St. Francis is known as a saint who believed in living the Gospel, gave sermons to birds, and tamed a wolf. Over the course of 84 poems, Heidish tells her own fictionalized version of the saint’s journey. In his youth, Francesco is an apprentice of his father, Pietro Bernardone, a fabric importer. The boy is a sensitive dreamer and nature lover who sees “natural holiness in every living thing.” As an adult, Francesco decides to pursue knighthood, but God warns him to “Go back, child / Serve the master.” He joins the Church of San Damiano, steals his father’s storeroom stock, and sells it to rebuild the church. His furious father chains him in the cellar, and the bishop orders Francesco to repay the debt. Afterward, father and son stop speaking to each other; Francesco becomes a healer of the sick and a proficient preacher. After failing to broker a peace agreement during wartime, Francesco falls into depression and resigns his church position. He retreats to the mountains and eventually dies; it’s only then that Pietro becomes a true follower of St.
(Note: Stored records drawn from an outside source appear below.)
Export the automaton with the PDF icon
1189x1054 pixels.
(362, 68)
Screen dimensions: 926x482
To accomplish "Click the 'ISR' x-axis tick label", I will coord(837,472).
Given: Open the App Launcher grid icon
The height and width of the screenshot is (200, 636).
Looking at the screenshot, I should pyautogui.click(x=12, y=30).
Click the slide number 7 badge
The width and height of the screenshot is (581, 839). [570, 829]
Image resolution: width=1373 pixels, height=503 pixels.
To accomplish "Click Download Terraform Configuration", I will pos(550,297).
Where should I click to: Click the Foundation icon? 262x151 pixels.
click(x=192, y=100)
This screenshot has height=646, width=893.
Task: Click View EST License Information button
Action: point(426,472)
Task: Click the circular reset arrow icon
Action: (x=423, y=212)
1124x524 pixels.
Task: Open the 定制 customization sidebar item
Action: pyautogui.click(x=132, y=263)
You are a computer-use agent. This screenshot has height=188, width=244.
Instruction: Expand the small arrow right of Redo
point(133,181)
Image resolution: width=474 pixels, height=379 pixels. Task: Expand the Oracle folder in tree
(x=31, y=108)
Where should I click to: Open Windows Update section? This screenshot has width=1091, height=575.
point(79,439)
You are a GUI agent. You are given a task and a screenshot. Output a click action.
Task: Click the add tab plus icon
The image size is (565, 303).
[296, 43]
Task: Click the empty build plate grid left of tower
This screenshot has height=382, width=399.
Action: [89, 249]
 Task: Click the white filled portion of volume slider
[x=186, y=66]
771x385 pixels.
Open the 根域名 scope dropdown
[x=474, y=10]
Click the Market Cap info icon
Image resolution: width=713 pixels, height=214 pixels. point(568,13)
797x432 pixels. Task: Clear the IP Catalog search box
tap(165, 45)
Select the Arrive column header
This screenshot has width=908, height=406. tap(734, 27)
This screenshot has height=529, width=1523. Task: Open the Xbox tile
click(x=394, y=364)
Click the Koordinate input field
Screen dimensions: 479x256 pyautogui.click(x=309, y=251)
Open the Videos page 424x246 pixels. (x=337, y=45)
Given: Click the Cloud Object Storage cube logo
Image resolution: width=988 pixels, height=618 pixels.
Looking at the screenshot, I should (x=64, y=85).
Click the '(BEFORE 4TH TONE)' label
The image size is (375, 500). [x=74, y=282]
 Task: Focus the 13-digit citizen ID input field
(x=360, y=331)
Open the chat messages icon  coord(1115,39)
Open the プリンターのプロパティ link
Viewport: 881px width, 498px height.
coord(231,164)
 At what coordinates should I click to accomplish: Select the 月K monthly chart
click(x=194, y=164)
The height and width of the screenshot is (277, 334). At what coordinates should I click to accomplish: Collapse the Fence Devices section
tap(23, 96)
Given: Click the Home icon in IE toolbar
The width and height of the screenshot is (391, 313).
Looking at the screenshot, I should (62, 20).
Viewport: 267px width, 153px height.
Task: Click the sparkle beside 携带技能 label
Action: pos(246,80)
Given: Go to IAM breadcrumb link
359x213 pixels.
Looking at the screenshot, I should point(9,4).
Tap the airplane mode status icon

Francis: “You are the father now and I the son / learning still what it means to be a saint,” he says. Heidish’s decision to tell this story from Pietro’s perspective is what makes this oft-told legend seem fresh again. She uses superb similes and metaphors; for example, at different points, she writes that St. Francis had eyes like “lit wicks” and a spirit that “shone like a clean copper pot.” In another instance, she describes the Church of San Damiano as a place in which “walls crumbled / like stale dry bread.” Following the poems, the author also offers a thorough and engaging historical summary of the real life of St. Francis, which only adds further context and depth to the tale.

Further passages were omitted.